Currently, it has been elucidated that the carriers involved in phalloidin uptake by hepatocytes are members of the family of organic anion-transporting polypeptides (OATPs). These, together with sodium-dependent transporters NTCP and ASBT, play a key role in the uptake of bile acids and other organic anions by hepatocyes and ileum epithelial cells. For comparative purposes the values of K_M for two typical cholephilic organic anions, i.e., taurocholic acid (TCA) and estradiol 17β-D-glucuronide (E₂17βG) are shown in Table 1. Human OATP1B3 (also named OATP8 in the old nomenclature) and rat Oatp1a1 (Oatp1) and Oatp1a4 (Oatp2) probably play a minor role in phalloidin uptake, whereas human OATP1B1 (OATP-C) and rat Oatp1b2 (Oatp4) have been reported to be the main route for hepatocyte phalloidin uptake (Fehrenbach et al., 2003, Meier-Abt et al., 2004, Lu et al., 2008). This is consistent with previous observations that the presence in the extracellular medium of typical substrates of these transporters, such as bile acids, reduces phalloidin uptake by hepatocytes (Frimmer et al., 1977, Petzinger, 1981). Regarding the export of phalloidin across the canalicular membrane, in vitro (Fehrenbach et al., 2003, Meier-Abt et al., 2004) and in vivo (Gavrilova et al., 2007) evidence suggest that the isoform 2 of the multidrug resistance associated proteins (MRP2) might be involved in the biliary excretion of this toxin.

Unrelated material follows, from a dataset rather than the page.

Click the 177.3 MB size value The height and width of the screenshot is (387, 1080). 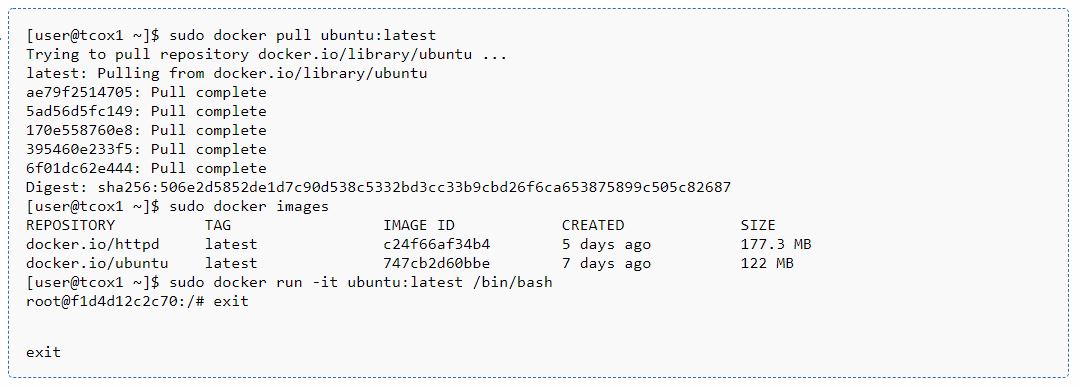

The aim of the present study was to investigate the ability of several bile acid derivatives to prevent OATP-mediated toxin uptake by the liver without affecting the uptake of natural bile acids by the major route under physiological circumstances, i.e., the Na⁺-taurocholate cotransporting polypeptide (NTCP), and hence not interfering with bile acid secretion. From preliminary screening using a large series of bile acid derivatives previously synthesized by our group and Dr. Vazquez-Tato's group (Marin et al., 2005, Soto Tellini et al., 2006, Alvarez Alcalde et al., 2008) four compounds named BALU-1, BALU-2, BALU-3 and BALU-4 (Fig. 1) were selected to enter this study based on their ability to inhibit OATP-mediated transport and on their varied structural characteristics, which include mono- and di-anionic compounds and compounds without or with a bulky group bound to either the C3 position or the side chain. Phalloidin was used here as an important and prototypic toxin taken up by human hepatocytes via OATP1B1, whose transport however occurs through mechanisms different from those mediating sodium-dependent bile acid uptake (Petzinger et al., 1982).